# ACTIONS TO TAKE
**a)** According to the passage on HBase and Hadoop data locality, what is the default HDFS block size?
**b)** Continue the passage on HBase and Hadoop data locality, starting after its last sentence.
Segment Start: PASSAGE TO READ
One of the more ambiguous things in Hadoop is block replication: it happens automatically and you should not have to worry about it. HBase relies on it 100% to provide the data safety as it stores its files into the distributed file system. While that works completely transparent, one of the more advanced questions asked though is how does this affect performance? This usually arises when the user starts writing MapReduce jobs against either HBase or Hadoop directly. Especially with larger data being stored in HBase, how does the system take care of placing the data close to where it is needed? This is referred to data locality and in case of HBase using the Hadoop file system (HDFS) there may be doubts how that is working.
First let's see how Hadoop handles this. The MapReduce documentation advertises the fact that tasks run close to the data they process. This is achieved by breaking up large files in HDFS into smaller chunks, or so called blocks. That is also the reason why the block size in Hadoop is much larger than you may know them from operating systems and their file systems. Default setting is 64MB, but usually 128MB is chosen, if not even larger when you are sure all your files are larger than a single block in size. Each block maps to a task run to process the contained data. That also means larger block sizes equal fewer map tasks to run as the number of mappers is driven by the number of blocks that need processing. Hadoop knows where blocks are located and runs the map tasks directly on the node that hosts it (actually one of them as replication means it has a few hosts to chose from). This is how it guarantees data locality during MapReduce.
Back to HBase. When you have arrived at that point with Hadoop and you now understand that it can process data locally you start to question how this may work with HBase. If you have read my post on HBase's storage architecture you saw that HBase simply stores files in HDFS. It does so for the actual data files (HFile) as well as its log (WAL). And if you look into the code it simply uses FileSystem.create(Path path)
to create these. When you then consider two access patterns, a) direct random access and b) MapReduce scanning of tables, you wonder if care was taken that the HDFS blocks are close to where they are read by HBase.
One thing upfront, if you do not co-share your cluster with Hadoop and HBase but instead employ a separate Hadoop as well as a stand-alone HBase cluster then there is no data locality - and it can't be. That equals to running a separate MapReduce cluster where it would not be able to execute tasks directly on the datanode. It is imperative for data locality to have them running on the same cluster, Hadoop (as in the HDFS), MapReduce and HBase. End of story.
Segment End: PASSAGE TO READ
Segment Start: STORED DATA
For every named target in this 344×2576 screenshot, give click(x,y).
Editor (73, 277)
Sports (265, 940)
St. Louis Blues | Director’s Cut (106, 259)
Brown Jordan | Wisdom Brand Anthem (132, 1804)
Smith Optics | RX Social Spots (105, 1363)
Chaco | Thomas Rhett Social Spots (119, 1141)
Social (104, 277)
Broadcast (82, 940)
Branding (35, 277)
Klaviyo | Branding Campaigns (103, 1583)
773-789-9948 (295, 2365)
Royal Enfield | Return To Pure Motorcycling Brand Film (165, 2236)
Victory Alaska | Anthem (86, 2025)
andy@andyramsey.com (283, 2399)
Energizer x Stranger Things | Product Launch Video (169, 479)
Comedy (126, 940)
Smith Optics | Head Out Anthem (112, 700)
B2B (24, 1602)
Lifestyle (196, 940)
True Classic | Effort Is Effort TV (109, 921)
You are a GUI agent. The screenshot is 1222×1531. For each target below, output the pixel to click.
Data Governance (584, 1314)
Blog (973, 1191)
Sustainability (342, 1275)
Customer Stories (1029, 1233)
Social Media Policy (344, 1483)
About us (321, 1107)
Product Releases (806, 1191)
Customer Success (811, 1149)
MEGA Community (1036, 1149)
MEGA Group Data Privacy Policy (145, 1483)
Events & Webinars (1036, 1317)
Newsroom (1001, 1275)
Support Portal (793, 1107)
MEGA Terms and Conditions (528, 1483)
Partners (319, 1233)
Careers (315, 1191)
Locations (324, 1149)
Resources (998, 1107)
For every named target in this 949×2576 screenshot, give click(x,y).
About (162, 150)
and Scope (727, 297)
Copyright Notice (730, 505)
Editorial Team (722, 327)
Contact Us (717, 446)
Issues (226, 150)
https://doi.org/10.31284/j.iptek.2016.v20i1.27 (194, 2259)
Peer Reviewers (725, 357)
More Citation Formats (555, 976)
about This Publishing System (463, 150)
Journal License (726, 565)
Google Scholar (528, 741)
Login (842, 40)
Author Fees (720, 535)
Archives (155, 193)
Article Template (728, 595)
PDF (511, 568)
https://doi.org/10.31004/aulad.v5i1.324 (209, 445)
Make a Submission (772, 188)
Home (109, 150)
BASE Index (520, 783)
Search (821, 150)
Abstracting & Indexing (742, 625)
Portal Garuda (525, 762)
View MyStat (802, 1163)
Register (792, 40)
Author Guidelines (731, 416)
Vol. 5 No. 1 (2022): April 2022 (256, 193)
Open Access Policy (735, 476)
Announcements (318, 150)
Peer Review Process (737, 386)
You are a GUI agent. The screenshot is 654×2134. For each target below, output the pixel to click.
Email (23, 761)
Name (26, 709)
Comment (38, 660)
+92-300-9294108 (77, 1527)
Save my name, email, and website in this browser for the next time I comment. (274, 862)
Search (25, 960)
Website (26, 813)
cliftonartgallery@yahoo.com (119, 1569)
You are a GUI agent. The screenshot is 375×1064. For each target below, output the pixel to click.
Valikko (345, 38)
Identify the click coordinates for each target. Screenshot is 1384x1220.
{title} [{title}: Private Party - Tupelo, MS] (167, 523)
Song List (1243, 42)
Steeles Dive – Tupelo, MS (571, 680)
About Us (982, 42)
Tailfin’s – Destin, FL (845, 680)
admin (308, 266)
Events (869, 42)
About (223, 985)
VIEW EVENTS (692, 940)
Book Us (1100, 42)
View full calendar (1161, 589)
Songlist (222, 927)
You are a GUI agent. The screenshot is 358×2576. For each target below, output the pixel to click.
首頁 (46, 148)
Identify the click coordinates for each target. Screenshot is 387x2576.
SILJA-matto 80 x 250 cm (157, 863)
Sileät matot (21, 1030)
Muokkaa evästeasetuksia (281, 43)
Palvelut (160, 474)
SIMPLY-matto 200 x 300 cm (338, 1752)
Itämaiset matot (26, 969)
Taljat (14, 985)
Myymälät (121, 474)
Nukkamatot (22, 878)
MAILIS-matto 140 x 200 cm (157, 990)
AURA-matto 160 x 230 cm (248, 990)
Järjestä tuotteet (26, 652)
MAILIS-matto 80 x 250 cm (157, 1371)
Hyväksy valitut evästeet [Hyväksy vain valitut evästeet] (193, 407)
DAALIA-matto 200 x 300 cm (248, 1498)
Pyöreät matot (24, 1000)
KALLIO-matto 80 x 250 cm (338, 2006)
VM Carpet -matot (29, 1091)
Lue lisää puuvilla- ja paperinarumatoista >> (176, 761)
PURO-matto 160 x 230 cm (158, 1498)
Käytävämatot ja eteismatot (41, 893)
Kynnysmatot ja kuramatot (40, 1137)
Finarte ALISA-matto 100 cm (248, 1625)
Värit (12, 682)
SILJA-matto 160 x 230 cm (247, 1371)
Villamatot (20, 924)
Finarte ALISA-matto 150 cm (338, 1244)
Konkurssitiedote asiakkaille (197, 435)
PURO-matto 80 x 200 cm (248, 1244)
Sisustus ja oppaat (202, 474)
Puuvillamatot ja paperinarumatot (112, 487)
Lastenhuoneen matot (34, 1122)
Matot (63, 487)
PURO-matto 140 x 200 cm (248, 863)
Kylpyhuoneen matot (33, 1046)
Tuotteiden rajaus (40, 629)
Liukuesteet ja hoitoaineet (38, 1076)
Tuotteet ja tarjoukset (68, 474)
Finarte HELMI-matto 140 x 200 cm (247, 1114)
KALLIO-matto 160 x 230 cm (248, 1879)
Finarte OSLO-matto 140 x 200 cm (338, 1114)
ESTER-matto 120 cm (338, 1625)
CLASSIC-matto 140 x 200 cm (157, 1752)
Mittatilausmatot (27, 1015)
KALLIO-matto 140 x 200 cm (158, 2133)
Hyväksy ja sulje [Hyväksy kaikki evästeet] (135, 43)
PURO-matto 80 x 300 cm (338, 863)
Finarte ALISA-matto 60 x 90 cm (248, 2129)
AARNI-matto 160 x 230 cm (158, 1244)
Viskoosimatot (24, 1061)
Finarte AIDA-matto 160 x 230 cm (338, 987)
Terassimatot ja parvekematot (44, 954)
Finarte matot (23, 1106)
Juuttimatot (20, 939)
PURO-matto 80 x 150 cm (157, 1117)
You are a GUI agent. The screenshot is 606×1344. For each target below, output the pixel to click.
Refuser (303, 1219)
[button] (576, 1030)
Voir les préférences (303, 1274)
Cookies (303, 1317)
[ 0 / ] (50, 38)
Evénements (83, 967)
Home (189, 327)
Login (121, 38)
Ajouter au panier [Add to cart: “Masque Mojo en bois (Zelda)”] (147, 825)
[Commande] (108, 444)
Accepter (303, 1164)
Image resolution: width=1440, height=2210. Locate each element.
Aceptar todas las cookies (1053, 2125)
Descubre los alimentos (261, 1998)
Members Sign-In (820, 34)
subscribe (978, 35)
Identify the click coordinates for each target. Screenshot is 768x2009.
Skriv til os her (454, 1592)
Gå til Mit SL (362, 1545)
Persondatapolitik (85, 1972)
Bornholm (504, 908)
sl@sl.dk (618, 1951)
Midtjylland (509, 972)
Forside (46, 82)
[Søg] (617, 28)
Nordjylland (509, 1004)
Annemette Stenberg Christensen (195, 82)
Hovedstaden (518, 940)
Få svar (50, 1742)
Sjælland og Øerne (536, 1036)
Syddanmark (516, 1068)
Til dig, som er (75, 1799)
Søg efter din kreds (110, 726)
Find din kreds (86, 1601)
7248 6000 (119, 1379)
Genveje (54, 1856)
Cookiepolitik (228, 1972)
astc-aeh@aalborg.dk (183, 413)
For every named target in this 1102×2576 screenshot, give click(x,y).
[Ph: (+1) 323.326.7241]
Segment End: STORED DATA
# RESULTS
**a)** 64MB

**b)**
OK, you them all co-located on a single (hopefully larger) cluster? Then read on. How does Hadoop figure out where data is located as HBase accesses it. Remember the access pattern above, both go through a single piece of software called a RegionServer. Case a) uses random access patterns while b) scans all contiguous rows of a table but does so through the same API. As explained in my referenced post and mentioned above, HBase simply stores files and those get distributed as replicated blocks across all data nodes of the HDFS. Now imagine you stop HBase after saving a lot of data and restarting it subsequently. The region servers are restarted and assign a seemingly random number of regions. At this very point there is no data locality guaranteed - how could it be?
The most important factor is that HBase is not restarted frequently and that it performs house keeping on a regular basis. These so called compactions rewrite files as new data is added over time. All files in HDFS once written are immutable (for all sorts of reasons). Because of that, data is written into new files and as their number grows HBase compacts them into another set of new, consolidated files. And here is the kicker: HDFS is smart enough to put the data where it is needed! How does that work you ask? We need to take a deep dive into Hadoop's source code and see how the above FileSystem.create(Path path)
that HBase uses works. We are running on HDFS here, so we are actually using DistributedFileSystem.create(Path path)
which looks like this:
public FSDataOutputStream create(Path f) throws IOException { return create(f, true); }
It returns a FSDataOutputStream
and that is create like so:
public FSDataOutputStream create(Path f, FsPermission permission, boolean overwrite, int bufferSize, short replication, long blockSize, Progressable progress) throws IOException { return new FSDataOutputStream(dfs.create(getPathName(f), permission, overwrite, replication, blockSize, progress, bufferSize), statistics); }
It uses a DFSClient
instance that is the "umbilical" cord connecting the client with the NameNode:
this.dfs = new DFSClient(namenode, conf, statistics);
What is returned though is a DFSClient.DFSOutputStream
instance. As you write data into the stream the DFSClient aggregates it into "packages" which are then written as blocks to the data nodes. This happens in DFSClient.DFSOutputStream.DataStreamer (please hang in there, we are close!) which runs as a daemon thread in the background. The magic unfolds now in a few hops on the stack, first in the daemon run() it gets the list of nodes to store the data on:
nodes = nextBlockOutputStream(src);
This in turn calls:
long startTime = System.currentTimeMillis(); lb = locateFollowingBlock(startTime); block = lb.getBlock(); nodes = lb.getLocations();
We follow further down and see that locateFollowingBlocks()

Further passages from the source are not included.